The decision is unlikely to quell complaints from Native American organizations and others who see the symbol — and the team’s very name — as insensitive. The Indians will continue to wear the Wahoo logo in 2018, and even after it is gone from the uniform, the club will sell merchandise featuring the mascot in the Cleveland area.
“I’m elated,” Philip Yenyo, executive director of the American Indian Movement of Ohio, said of the decision to remove Wahoo from uniforms. “But at the same time, I think it should be this year. I don’t understand why they’re drawing this out. It doesn’t make any sense to me, unless they want to continue to make what’s basically blood money.”
He added: “Just make the leap already.”
Yenyo and others have demanded that the team go further and drop “Indians” as its name: “If they don’t get rid of the name, then you’re still going to have fans going down there wearing headdresses and painted in redface.”

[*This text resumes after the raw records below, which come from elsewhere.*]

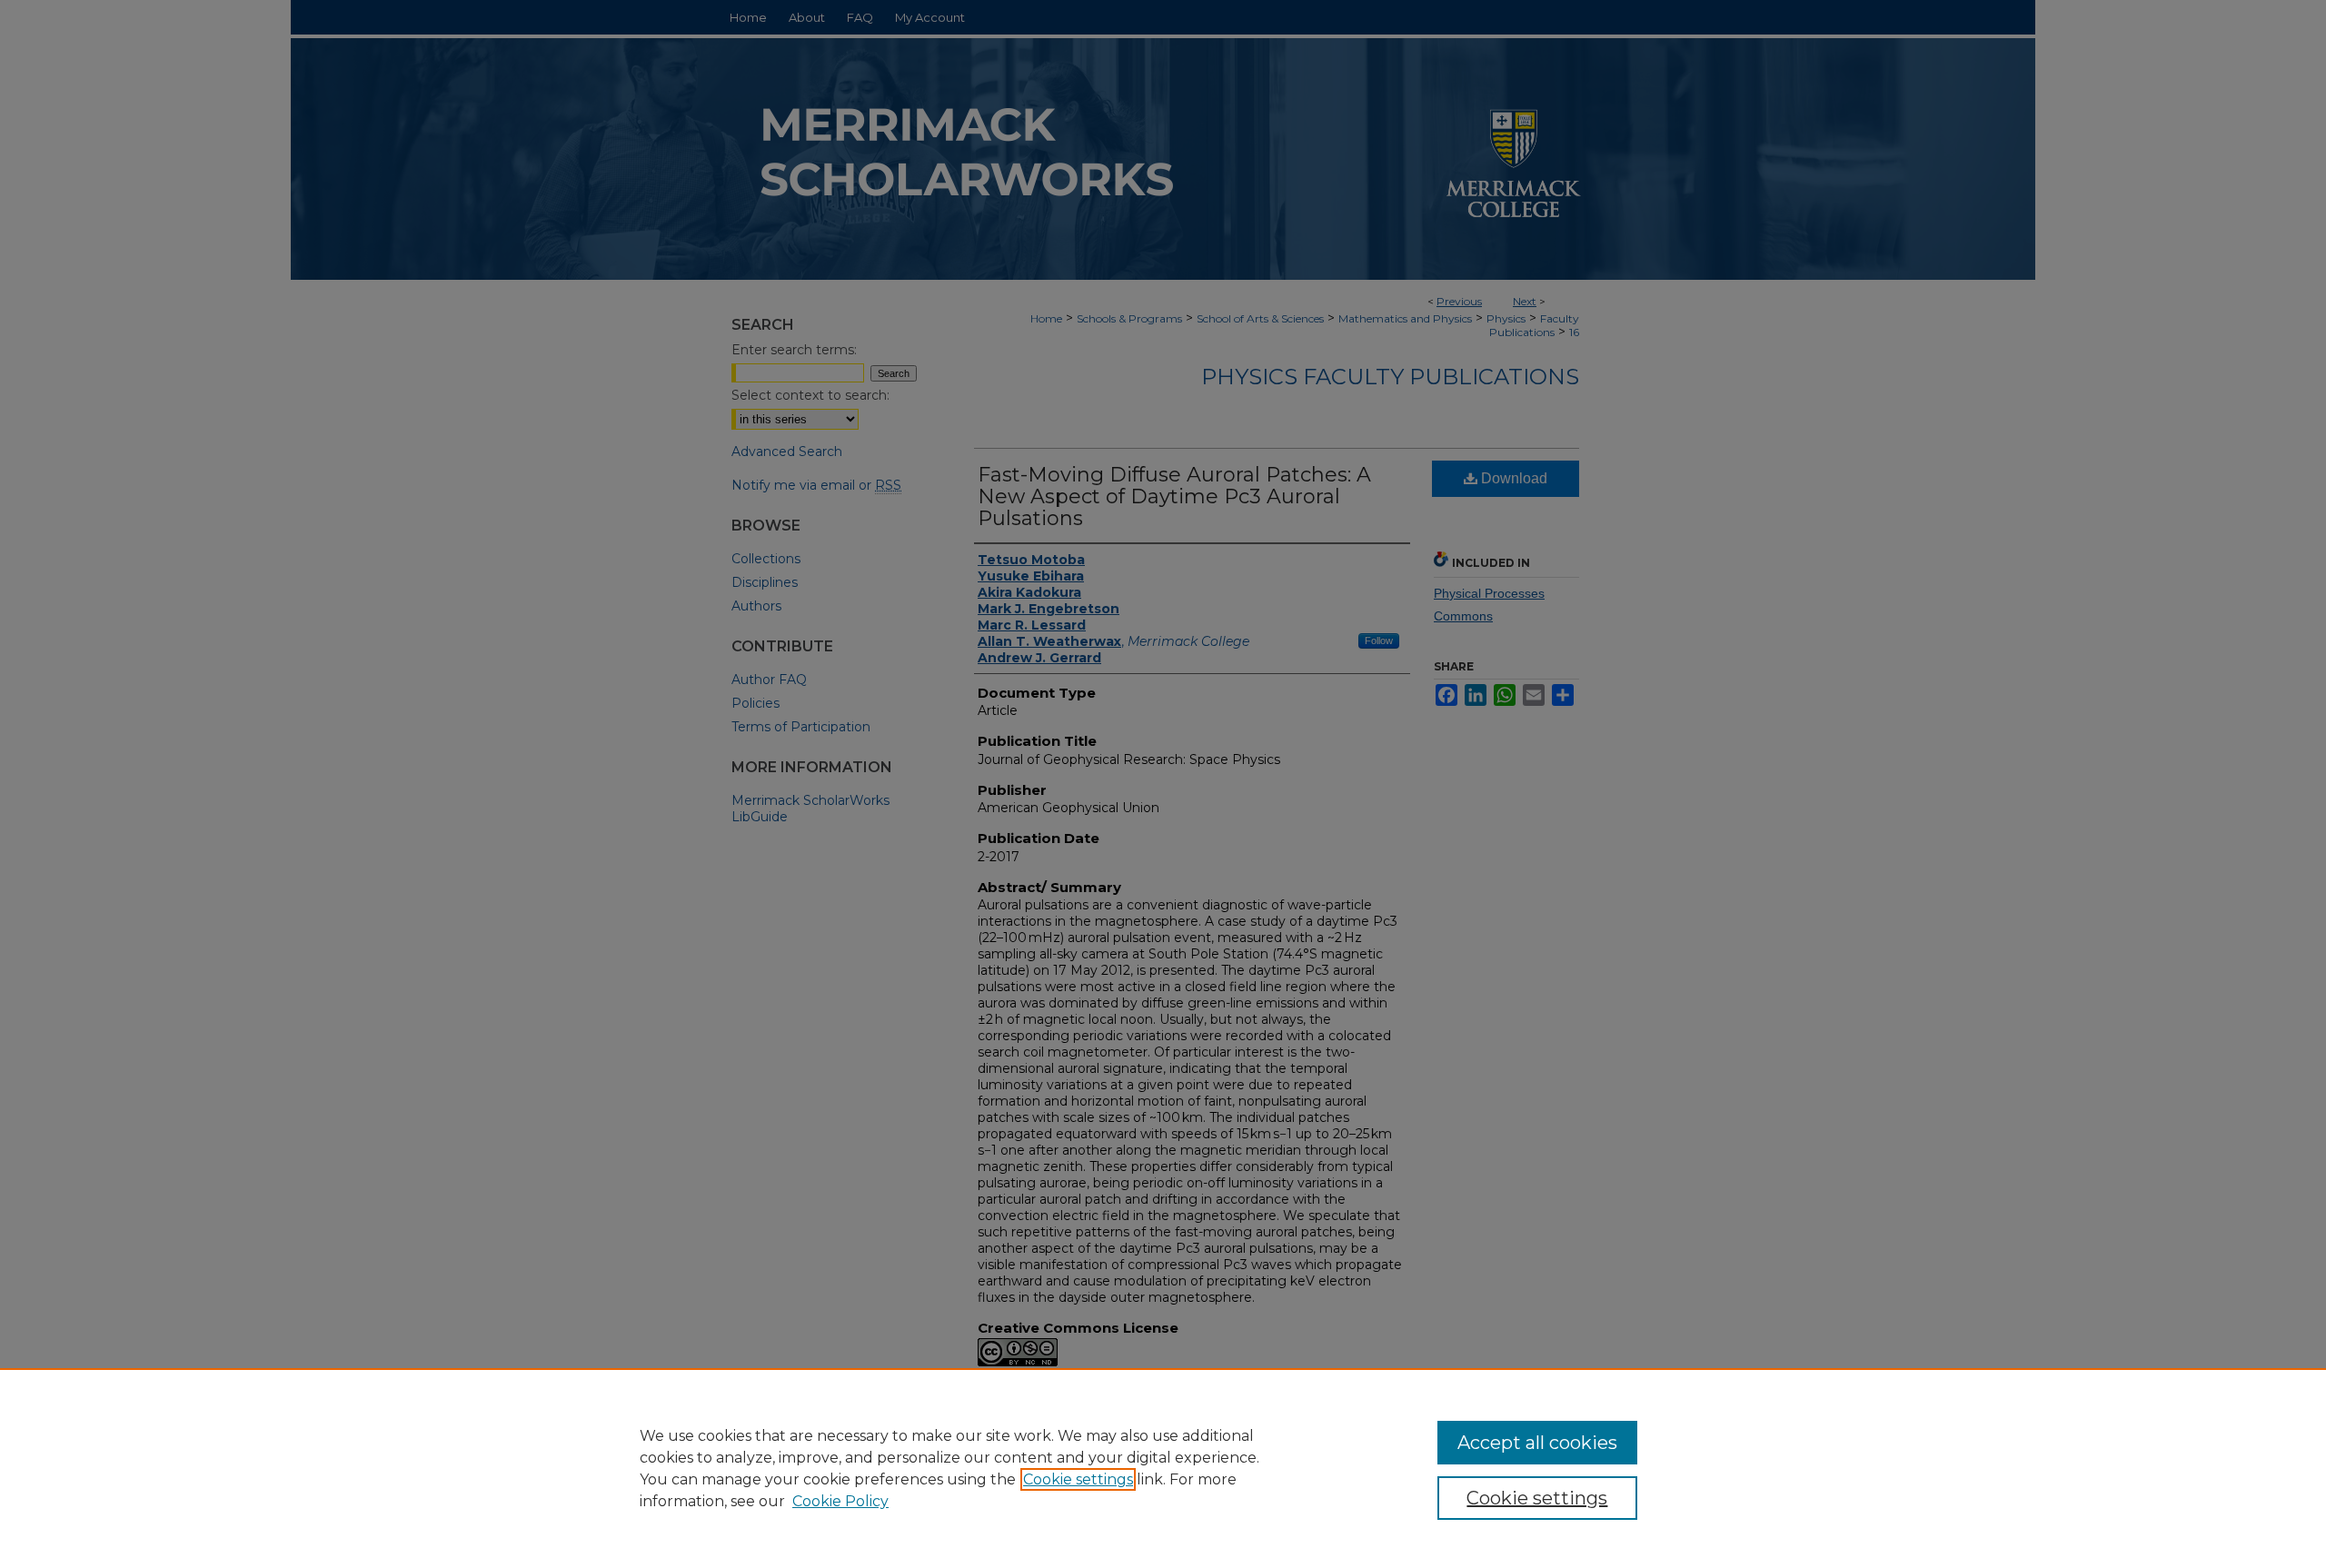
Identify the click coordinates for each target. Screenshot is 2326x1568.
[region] (1163, 1468)
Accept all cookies (1537, 1443)
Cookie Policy (840, 1501)
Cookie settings (1078, 1479)
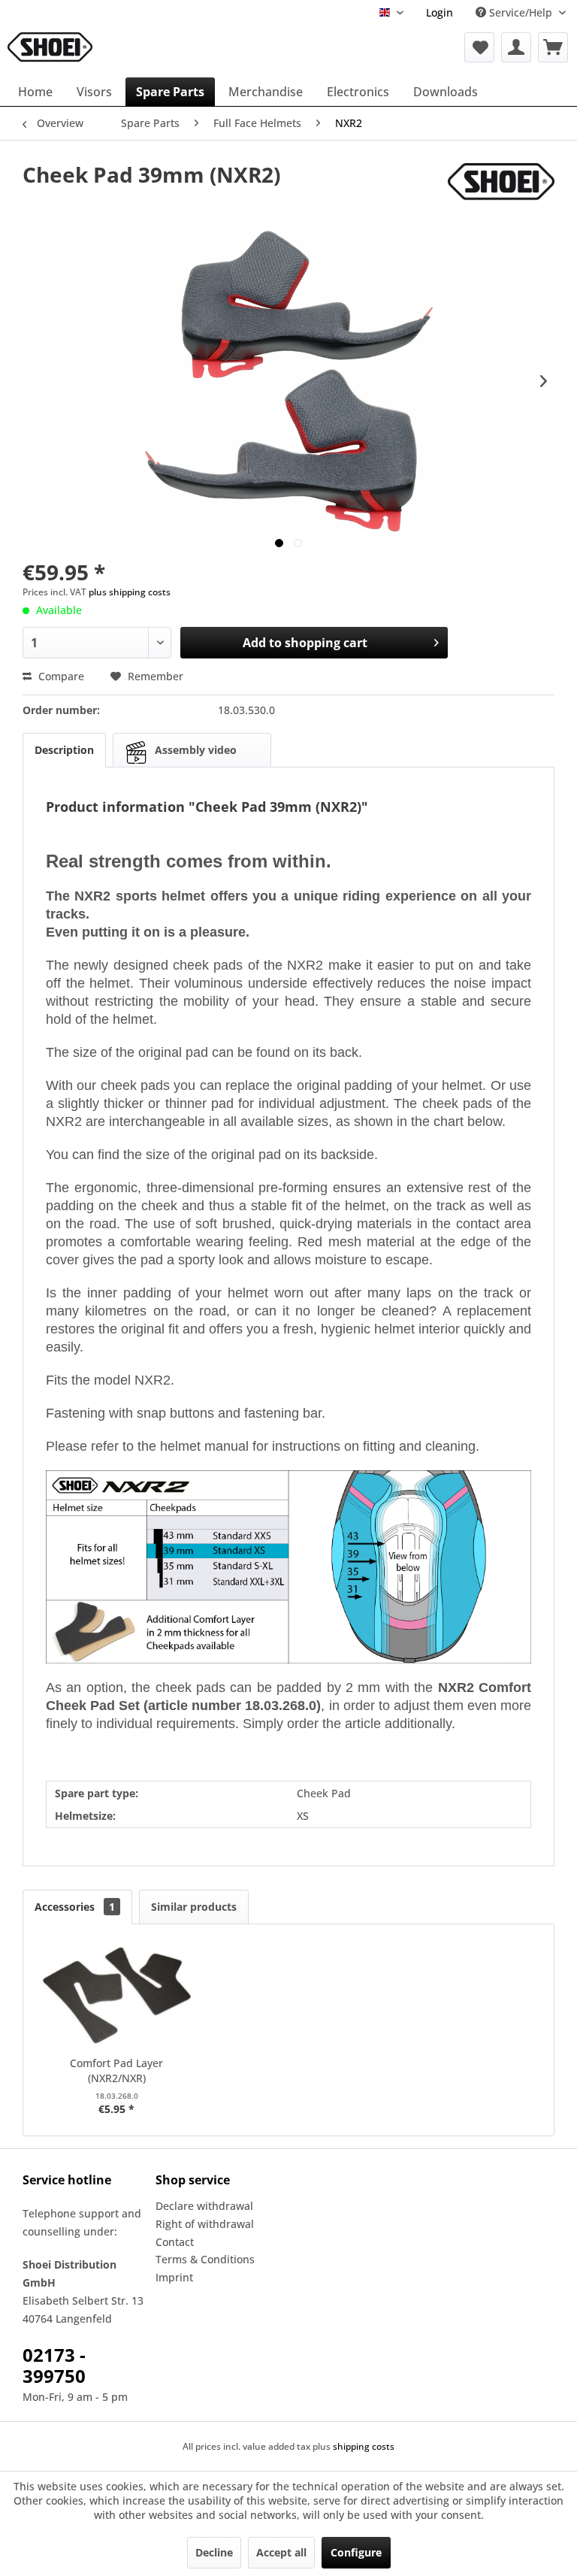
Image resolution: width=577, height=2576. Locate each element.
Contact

In the past, the team had defended the name by saying it honored Louis Sockalexis, a Penobscot from Indian Island in Maine who was the first known Native American to play professional baseball. He played for the Cleveland Spiders.
“Sadly, the Cleveland professional baseball team only uses the story of Sockalexis to attempt to justify its use of the nickname and the racist image, Chief Wahoo,” Ed Rice of Orono, the author of “Baseball’s First Indian, Louis Sockalexis: Penobscot Legend, Cleveland Indian,” wrote in a Bangor Daily News column in 2016.
Amid the intensifying debate, the club has slowly moved away from the logo in recent years. The Indians replaced it with a “C” as their primary logo and removed signs depicting Chief Wahoo from Progressive Field, the team’s ballpark.
There was no immediate reaction from Indians players.
“It’s a big disappointment,” Jeremiah Baker said at a sporting goods store in suburban Westlake as he picked through a clearance bin of caps with his wife and two children. “Chief Wahoo has been so iconic for so many years, and I understand that some people may be offended, but it’s a blow to native Clevelanders.”
National criticism and scrutiny over Chief Wahoo grew in 2016, when the Indians made the World Series and Manfred expressed his desire to have the team drop the symbol. During the playoffs, a lawsuit was filed while the club was playing in Toronto to have the logo and team name banned from Canadian TV. A judge dismissed the case.
The Indians’ bid to host the 2019 All-Star Game heightened the debate.
“While we recognize many of our fans have a longstanding attachment to Chief Wahoo, I’m ultimately in agreement with Commissioner Manfred’s desire to remove the logo from our uniforms in 2019,” Dolan said in announcing the decision.
The presence of the Wahoo logo is likely to remain strong in the stands on caps, T-shirts and signs, and other Native American references in the stadium will probably persist. For over 40 years, one fan, John Adams, has pounded a tom-tom in the left-field bleachers.
The team will continue to sell Chief Wahoo gear because if it stops doing so, it will lose ownership of the trademark, and others will be able to use the symbol as they please.
Reaction to the announcement was swift on social media as fans took sides on a touchy topic that has become part of the Cleveland sports landscape for generations.
Every year, Native American groups have protested outside the stadium before the home opener in hopes of getting the Indians not only to abolish Chief Wahoo but to change the team name.
Many fans are dedicated to preserving Chief Wahoo and see the logo as a symbol of the city’s resurgence in the mid-1990s, when the Indians opened their new ballpark and the team made the World Series for the first time since 1954.
The NFL’s Washington Redskins have come under similar pressure to change their less-cartoonish Indian-head logo and their name but so far have resisted. Last year, a U.S. Supreme Court ruling in another case made it clear that the Redskins name cannot be stripped of trademark protection just because some find it offensive.
Stanford, Illinois and Dartmouth are among the colleges and universities that have dropped Native American nicknames or symbols for their teams over the years.